__Task to complete__.
Please output exactly the lines of the material from the first through the line containing "雑誌 (279, 24)", and nothing more.
======
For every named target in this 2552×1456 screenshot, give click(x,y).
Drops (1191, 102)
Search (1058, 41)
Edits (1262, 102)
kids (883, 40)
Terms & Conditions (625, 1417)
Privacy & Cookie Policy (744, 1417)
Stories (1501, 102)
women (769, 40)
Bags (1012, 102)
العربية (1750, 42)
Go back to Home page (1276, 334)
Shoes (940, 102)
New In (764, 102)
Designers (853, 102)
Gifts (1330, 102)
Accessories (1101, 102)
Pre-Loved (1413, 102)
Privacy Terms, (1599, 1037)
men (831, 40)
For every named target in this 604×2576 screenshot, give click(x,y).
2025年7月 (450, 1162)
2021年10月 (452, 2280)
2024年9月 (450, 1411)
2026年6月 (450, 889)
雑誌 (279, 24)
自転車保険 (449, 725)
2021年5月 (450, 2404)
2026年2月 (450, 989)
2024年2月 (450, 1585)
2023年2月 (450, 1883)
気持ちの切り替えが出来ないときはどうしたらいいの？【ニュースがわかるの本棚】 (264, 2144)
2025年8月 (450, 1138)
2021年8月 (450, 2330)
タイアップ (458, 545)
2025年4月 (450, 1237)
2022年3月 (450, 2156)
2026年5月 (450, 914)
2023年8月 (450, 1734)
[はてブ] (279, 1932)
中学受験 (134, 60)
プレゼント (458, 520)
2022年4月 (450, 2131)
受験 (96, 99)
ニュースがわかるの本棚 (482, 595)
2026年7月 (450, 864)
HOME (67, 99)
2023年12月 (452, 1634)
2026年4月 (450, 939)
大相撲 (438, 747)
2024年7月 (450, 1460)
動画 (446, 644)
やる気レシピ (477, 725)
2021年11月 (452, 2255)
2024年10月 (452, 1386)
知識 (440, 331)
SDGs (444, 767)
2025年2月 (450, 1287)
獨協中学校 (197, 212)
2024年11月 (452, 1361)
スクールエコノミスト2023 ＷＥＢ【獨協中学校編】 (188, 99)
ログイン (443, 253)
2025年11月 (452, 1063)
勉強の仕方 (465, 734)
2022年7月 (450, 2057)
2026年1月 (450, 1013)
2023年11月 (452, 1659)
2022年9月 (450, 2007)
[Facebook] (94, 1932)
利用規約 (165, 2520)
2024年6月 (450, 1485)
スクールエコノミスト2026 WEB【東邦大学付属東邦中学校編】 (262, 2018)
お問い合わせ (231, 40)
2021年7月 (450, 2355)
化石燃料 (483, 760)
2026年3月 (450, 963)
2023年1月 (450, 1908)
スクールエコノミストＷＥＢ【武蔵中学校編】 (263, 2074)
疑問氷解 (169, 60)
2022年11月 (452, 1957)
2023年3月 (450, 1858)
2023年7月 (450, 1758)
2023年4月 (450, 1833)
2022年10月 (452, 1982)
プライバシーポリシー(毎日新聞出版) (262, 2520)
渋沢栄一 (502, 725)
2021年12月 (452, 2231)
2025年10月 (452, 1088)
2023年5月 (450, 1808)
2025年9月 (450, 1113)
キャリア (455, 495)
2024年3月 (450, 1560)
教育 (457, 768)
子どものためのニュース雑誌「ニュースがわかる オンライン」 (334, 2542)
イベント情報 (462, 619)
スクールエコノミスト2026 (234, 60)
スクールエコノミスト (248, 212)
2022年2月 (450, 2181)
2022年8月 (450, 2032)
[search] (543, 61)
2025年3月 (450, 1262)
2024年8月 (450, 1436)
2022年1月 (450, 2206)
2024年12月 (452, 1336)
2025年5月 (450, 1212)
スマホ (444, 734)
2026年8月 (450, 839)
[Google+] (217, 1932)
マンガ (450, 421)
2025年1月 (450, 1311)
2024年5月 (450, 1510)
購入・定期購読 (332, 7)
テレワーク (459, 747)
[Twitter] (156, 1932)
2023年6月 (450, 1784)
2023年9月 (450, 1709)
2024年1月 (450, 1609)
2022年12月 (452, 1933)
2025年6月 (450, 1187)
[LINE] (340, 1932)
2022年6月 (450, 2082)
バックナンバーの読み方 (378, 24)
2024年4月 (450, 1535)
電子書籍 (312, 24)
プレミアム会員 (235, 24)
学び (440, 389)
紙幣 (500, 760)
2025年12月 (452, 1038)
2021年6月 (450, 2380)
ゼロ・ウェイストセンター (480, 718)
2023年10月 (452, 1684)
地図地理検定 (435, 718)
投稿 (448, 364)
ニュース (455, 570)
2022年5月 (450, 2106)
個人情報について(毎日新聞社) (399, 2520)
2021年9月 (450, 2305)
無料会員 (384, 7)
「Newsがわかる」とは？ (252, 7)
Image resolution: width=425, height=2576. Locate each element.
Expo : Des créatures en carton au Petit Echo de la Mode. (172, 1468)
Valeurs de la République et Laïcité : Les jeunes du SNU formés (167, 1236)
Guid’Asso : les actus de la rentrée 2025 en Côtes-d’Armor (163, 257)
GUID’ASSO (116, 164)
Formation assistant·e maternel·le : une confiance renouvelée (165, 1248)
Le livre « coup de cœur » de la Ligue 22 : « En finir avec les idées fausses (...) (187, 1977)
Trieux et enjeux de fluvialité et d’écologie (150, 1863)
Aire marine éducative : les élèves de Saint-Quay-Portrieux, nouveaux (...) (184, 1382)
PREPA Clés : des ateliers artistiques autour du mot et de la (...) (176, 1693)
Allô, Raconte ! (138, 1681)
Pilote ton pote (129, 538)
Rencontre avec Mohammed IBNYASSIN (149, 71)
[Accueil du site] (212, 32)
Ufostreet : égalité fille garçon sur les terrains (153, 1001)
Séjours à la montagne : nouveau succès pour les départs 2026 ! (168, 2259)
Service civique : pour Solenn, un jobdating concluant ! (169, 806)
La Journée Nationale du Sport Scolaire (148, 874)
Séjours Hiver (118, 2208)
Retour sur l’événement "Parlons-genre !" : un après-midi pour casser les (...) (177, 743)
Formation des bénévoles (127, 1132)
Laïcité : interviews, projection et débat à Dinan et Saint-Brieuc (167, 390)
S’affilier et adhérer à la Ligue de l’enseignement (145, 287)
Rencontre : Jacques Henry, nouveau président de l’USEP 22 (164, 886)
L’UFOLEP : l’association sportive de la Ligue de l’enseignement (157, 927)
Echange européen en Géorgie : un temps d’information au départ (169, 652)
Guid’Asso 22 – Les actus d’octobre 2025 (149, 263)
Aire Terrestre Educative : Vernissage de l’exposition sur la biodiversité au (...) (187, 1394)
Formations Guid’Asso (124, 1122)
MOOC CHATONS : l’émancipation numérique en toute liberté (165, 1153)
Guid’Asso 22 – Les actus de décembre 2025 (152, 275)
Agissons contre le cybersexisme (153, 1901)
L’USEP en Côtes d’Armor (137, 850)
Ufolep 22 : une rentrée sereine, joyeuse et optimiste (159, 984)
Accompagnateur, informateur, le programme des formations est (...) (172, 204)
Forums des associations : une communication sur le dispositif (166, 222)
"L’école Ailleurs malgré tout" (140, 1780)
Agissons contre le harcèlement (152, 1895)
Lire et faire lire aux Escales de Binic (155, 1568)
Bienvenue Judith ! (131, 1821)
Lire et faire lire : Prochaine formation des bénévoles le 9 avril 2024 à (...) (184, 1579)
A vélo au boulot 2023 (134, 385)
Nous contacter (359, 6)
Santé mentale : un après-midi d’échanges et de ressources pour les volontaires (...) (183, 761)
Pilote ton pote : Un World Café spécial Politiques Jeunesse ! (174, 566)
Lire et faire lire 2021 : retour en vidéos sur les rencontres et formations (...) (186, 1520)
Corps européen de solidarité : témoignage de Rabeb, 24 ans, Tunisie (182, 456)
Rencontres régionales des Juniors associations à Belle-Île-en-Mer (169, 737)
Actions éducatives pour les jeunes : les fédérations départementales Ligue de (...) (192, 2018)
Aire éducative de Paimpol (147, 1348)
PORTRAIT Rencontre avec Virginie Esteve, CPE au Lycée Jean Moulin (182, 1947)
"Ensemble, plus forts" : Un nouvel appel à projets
======
__Written answer__.
For every named target in this 2552×1456 screenshot, give click(x,y).
Drops (1191, 102)
Search (1058, 41)
Edits (1262, 102)
kids (883, 40)
Terms & Conditions (625, 1417)
Privacy & Cookie Policy (744, 1417)
Stories (1501, 102)
women (769, 40)
Bags (1012, 102)
العربية (1750, 42)
Go back to Home page (1276, 334)
Shoes (940, 102)
New In (764, 102)
Designers (853, 102)
Gifts (1330, 102)
Accessories (1101, 102)
Pre-Loved (1413, 102)
Privacy Terms, (1599, 1037)
men (831, 40)
For every named target in this 604×2576 screenshot, give click(x,y).
2025年7月 (450, 1162)
2021年10月 (452, 2280)
2024年9月 (450, 1411)
2026年6月 (450, 889)
雑誌 (279, 24)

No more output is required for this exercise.